Penyaluran Bansos Disebut Bebani APBN, Ini Kata Pengamat



KONTAN.CO.ID - JAKARTA - Berbagai macam bantuan sosial di era pemerintahan Presiden Joko Widodo menjelang Pemilihan Umum 2024 dianggap membebani pengelolaan Anggaran Pendapatan dan Belanja Negara (APBN).

Diketahui, pemerintah akan menggelontorkan anggaran bansos pada tahun ini sekitar Rp 496 triliun, atau naik Rp 20 triliun dari Rp 476 triliun pada tahun 2023. 

Pengamat Ekonomi Indonesia Strategic and Economic Action Institution, Ronny P Sasmita mengatakan untuk nominal bansos saat ini, apakah membebani atau tidak tentu tergantung sudut pandang. 


"Bagi pemerintah tentu tidak membebani APBN," kata Ronny saat dihubungi Kontan.co.id, Minggu (4/2).

Baca Juga: Politisi PDIP: Bansos Dimanfaatkan Untuk Eksploitasi Kemiskinan

Tapi bagi sebagian pihak yang melihat dari sisi yang lain, sebut saja misalnya dari sisi produktifitas anggaran, tentu dianggap membebani karena APBN dipakai untuk alokasi yang dianggap tidak memiliki efek produktif kepada perekonomian.

"Karena anggaran sebesar 496 Triliun tak jauh berbeda dengan anggaran infrastruktur yang juga Rp 400an Triliun," ujar dia.

Namun, kata dia, sumber dana sampai saat ini asal muasalnya masih cukup jelas, yakni tercantum di dalam APBN 2024 yang telah disepakati oleh pemerintah dan DPR. 

"Di dalam APBN tersebut, sudah terdapat alokasi dan sumber dananya, apakah dari pendapatan negara berupa pajak atau non pajak atau pula diambil dari penerbitan surat utang dan pendapatan negara lainnya yang sah," jelasnya.
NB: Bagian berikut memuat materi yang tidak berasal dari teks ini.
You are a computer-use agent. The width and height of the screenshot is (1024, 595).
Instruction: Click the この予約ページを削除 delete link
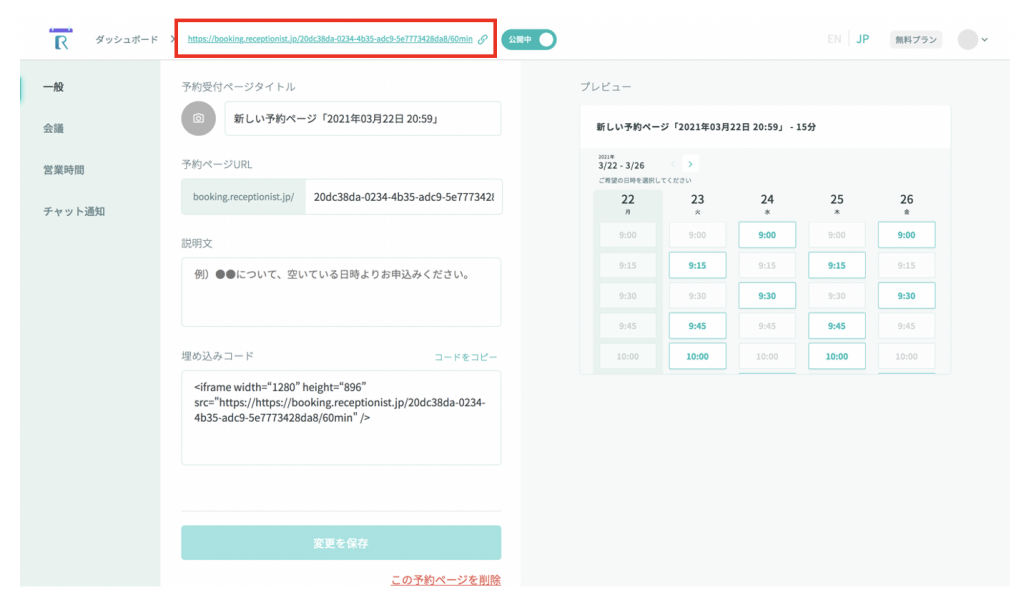445,580
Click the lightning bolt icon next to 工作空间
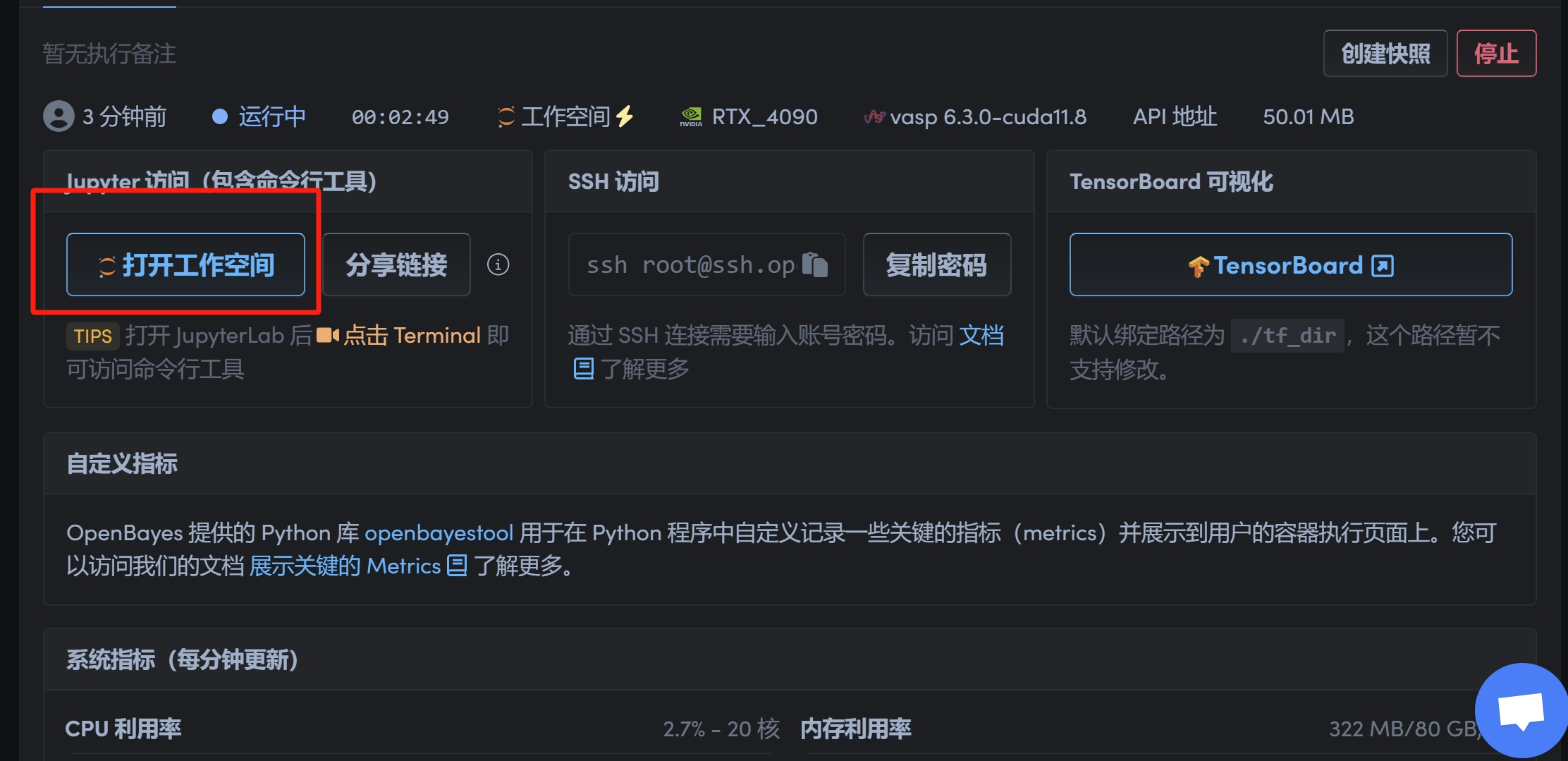 [625, 116]
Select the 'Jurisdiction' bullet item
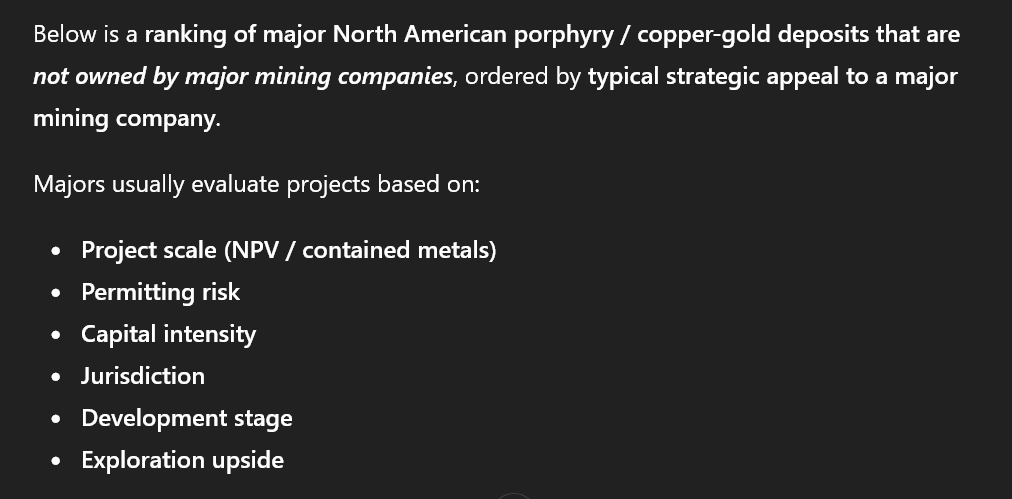1012x499 pixels. [x=143, y=376]
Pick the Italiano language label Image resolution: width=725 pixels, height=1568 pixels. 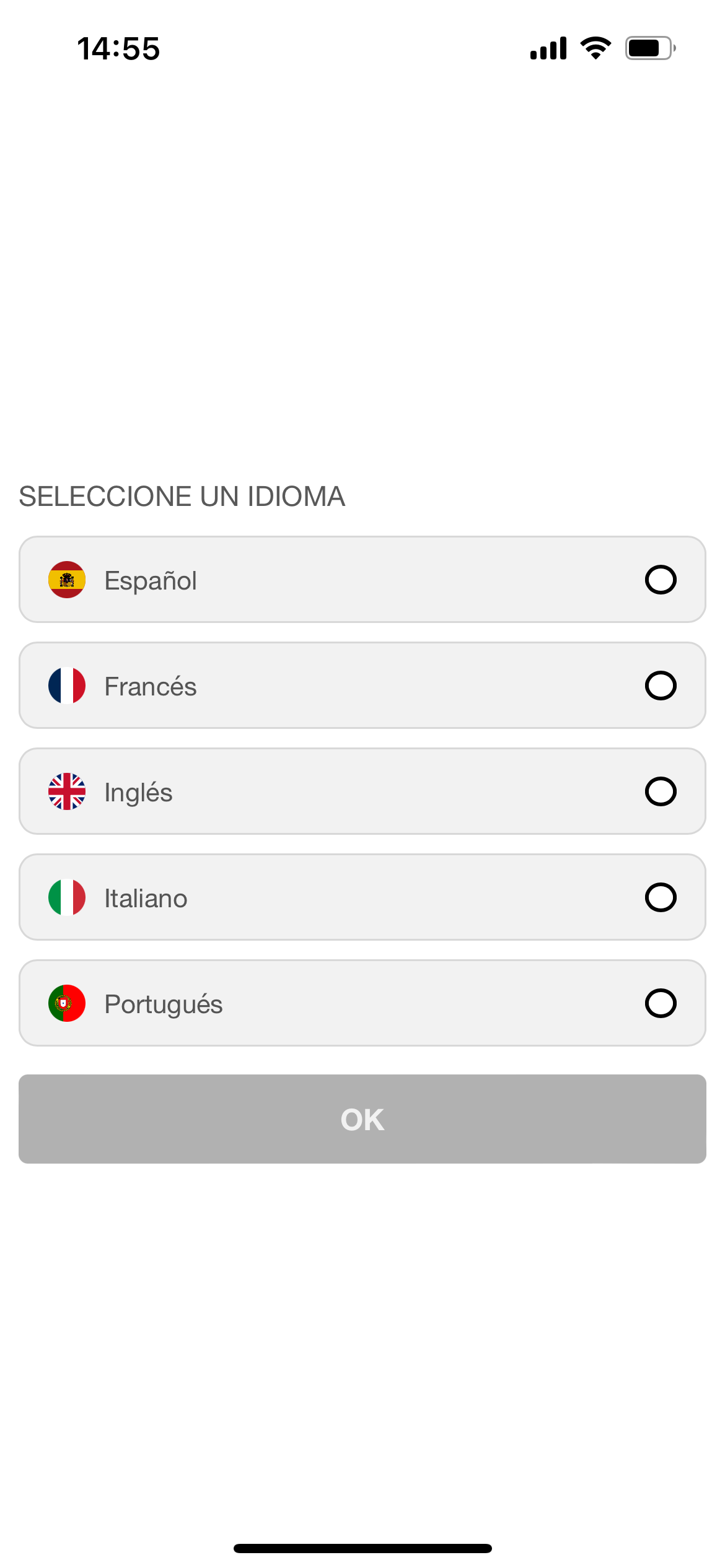tap(146, 899)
Lebih lanjut, soal sumber dana bansos akan menjadi masalah jika pemerintah menginginkan anggaran bansos ditingkatkan dan dananya diambil dari pos lain.

Baca Juga: Urgensi Bansos untuk Jaga Masyarakat Rentan Miskin

"Misalnya dari pergeseran belanja lain yang sebenarnya tak bisa digantikan, sehingga Kemenkeu harus memutar otak untuk mencari sumbernya," ungkapnya.

Ronny bilang, muncuatnya isu soal ketidakjelasan sumber dana bansos berasal dari adanya keputusan Kemenkeu untuk meminta lembaga-lembaga pemerintahan melakukan quick adjustment terhadap anggaran mereka agar menghasilkan penghematan sekitar 50 triliun. 

"Keputusan ini memunculkan kecurigaan publik bahwa Kemenkeu mulai kelimpungan dalam menyediakan anggaran untuk bansos," lanjutnya.

Ronny juga menyoroti klaim dari Politikus PDI-P Aria Bima mengaku mendapatkan informasi bahwa data penerima bantuan sosial (bansos) yang diperbaiki oleh Kementerian Sosial (Kemensos) tidak dipakai dalam pembagian bantuan yang dilakukan pada bulan Januari dan Februari 2024.

"Lalu soal data ini, pertama, perlu klarifikasi dari Kemensos dan Pemerintah, data apa yang digunakan sebagai ajuan pemberian bansos," ujarnya.

Baca Juga: Sekjen PDI-P: Anggaran Tiap Kementerian Dipotong 5% untuk Bansos

Menurutnya, pemberian bansos harus mengacu kepada data dari Kemensos dulu, jika dianggap kurang representatif bisa menggunakan data tambahan lainya yang dianggap layak dan tepat.

"DPR tentu tak salah untuk aktif ikut mengawasi implementasi bansos dari segala lini. Salah satu tugas mereka toh memang itu, controlling atau pengawasan," pungkasnya.